* **Exercise directions**
Among the records, find the lines that hold the string "height" and return them.

* **Exercise data**
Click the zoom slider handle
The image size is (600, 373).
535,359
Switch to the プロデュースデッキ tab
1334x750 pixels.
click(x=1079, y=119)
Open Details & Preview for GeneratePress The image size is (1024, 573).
--
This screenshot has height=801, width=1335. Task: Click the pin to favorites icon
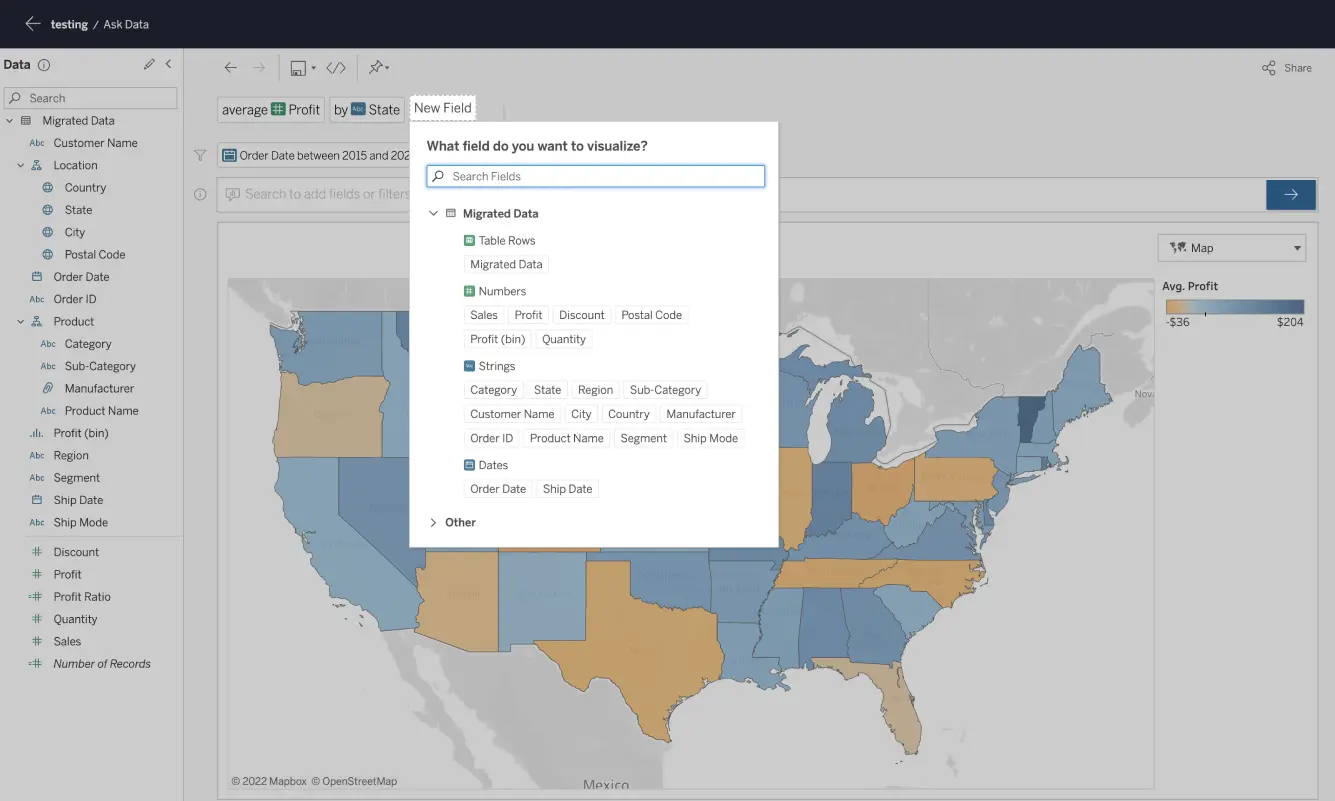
--
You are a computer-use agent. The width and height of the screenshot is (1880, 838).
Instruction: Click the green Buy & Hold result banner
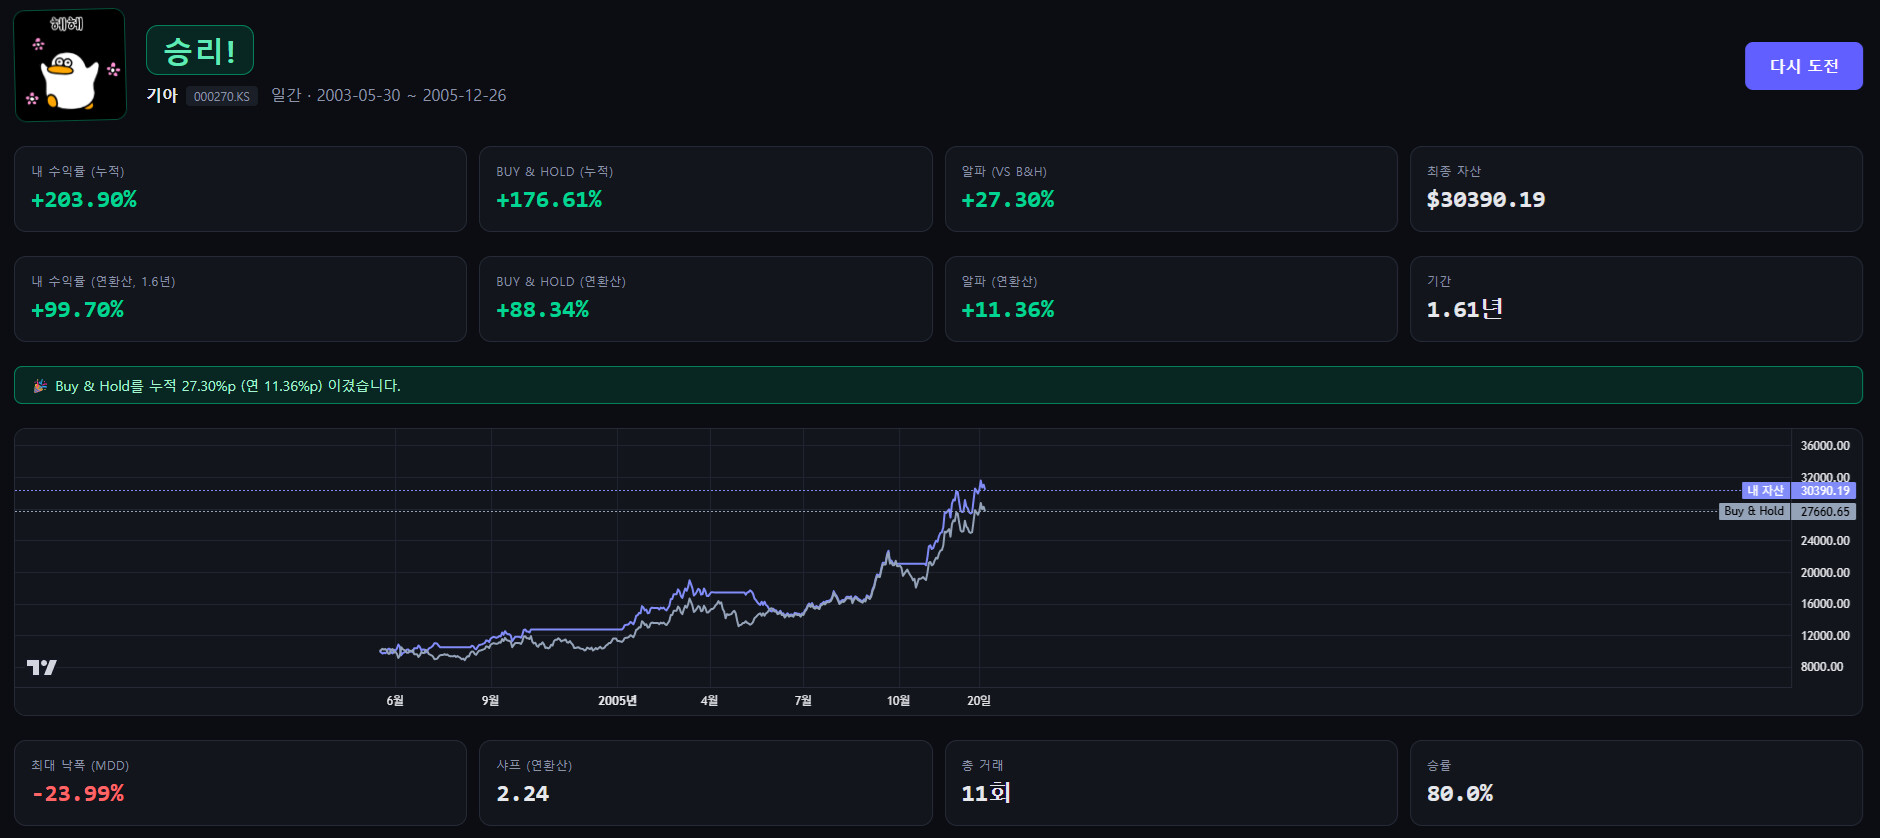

* **Finished task**
This screenshot has height=801, width=1335. Task: Click the pin to favorites icon
You are a computer-use agent. The width and height of the screenshot is (1880, 838).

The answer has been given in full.